One of the most popular correlation coefficients is the Pearson Correlation Coefficient, and more information can be found in another tutorial here.
After we ran a few tests on the postgresql correlation function, it came up equal to the calculation of the Pearson Correlation Coefficient all three times.
While using the PostgreSQL Function the important note is that it is an aggregation function. That means it will calculate the correlation of the entireties of two series of numbers. It will not display the correlation of two numbers within the series.
Using the correlation function already in postgres is pretty straightforward.
We used it as an aggregate function of two series of numbers to determine the correlation coefficient over a series of time of website activities and revenue in a Chartio Demo Source we have on our site.
Plotting these two measurements on a scatter plot, a pattern of positive correlation emerges. Using the correlation coefficient PostgreSQL function shows a result of 0.9 which is an almost direct correlation.

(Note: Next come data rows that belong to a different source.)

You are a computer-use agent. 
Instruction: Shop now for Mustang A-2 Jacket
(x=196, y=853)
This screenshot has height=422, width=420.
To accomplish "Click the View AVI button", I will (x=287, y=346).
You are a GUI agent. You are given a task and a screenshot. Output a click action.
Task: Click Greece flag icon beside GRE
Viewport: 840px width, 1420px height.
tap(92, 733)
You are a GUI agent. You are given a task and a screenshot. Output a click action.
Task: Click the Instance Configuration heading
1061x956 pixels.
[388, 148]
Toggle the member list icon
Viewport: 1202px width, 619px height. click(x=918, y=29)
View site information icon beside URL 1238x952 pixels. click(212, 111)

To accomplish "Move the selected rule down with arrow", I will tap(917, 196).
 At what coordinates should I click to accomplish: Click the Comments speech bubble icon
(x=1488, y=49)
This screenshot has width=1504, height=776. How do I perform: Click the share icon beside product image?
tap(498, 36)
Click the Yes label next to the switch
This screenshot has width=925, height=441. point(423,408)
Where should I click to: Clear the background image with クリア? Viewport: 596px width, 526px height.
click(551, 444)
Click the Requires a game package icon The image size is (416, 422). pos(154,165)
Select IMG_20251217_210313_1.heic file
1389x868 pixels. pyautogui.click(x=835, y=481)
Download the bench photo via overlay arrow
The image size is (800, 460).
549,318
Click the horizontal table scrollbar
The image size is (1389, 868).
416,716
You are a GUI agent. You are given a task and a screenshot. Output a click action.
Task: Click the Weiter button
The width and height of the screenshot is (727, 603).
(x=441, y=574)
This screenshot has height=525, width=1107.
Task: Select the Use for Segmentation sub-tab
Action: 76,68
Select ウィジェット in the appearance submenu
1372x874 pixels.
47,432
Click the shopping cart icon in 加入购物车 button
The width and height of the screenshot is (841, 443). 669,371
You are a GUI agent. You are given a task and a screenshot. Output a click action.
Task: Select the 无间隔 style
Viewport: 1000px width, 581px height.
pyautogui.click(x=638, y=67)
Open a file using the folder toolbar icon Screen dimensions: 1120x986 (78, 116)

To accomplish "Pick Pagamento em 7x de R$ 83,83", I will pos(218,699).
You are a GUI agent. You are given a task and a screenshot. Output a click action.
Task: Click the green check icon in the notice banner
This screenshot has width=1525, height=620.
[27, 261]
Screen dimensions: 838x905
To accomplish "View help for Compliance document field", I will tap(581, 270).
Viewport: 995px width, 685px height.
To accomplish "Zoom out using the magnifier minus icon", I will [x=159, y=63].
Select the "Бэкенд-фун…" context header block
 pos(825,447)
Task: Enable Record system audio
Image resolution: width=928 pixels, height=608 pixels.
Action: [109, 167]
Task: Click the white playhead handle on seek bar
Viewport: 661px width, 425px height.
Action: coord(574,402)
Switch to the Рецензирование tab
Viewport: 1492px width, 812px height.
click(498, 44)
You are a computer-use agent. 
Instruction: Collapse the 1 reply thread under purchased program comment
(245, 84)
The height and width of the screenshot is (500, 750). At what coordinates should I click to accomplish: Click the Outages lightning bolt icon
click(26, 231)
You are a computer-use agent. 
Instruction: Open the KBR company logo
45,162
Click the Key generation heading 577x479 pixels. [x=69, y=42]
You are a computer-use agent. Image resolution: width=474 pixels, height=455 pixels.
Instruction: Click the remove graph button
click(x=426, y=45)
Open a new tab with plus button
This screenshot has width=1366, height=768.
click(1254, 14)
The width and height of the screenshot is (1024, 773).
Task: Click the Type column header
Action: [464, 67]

That query looks like this:
SELECT corr("Amount", "Activities") as "Corr Coef Using PGSQL Func" FROM( SELECT DATE_TRUNC('day', p.payment_date)::DATE AS "Day", SUM(p.amount) AS "Amount", COUNT(DISTINCT a.activity_id) AS "Activities" FROM public.payments p INNER JOIN public.subscriptions s ON p.subscription_id = s.subscription_id INNER JOIN public.users u ON s.user_id = u.user_id INNER JOIN public.activity a ON a.user_id = u.user_id GROUP BY 1) as a
In this particular case you will need to use the aggregation function of the metrics gathered in a subquery. This is very straightforward, just add the two columns you are trying to determine the correlation of in between the parentheses separated by a column and your output will be the correlation coefficient as calculated by the aggregation function which as we point out in the following tutorial is almost exactly the same as the Pearson Formula.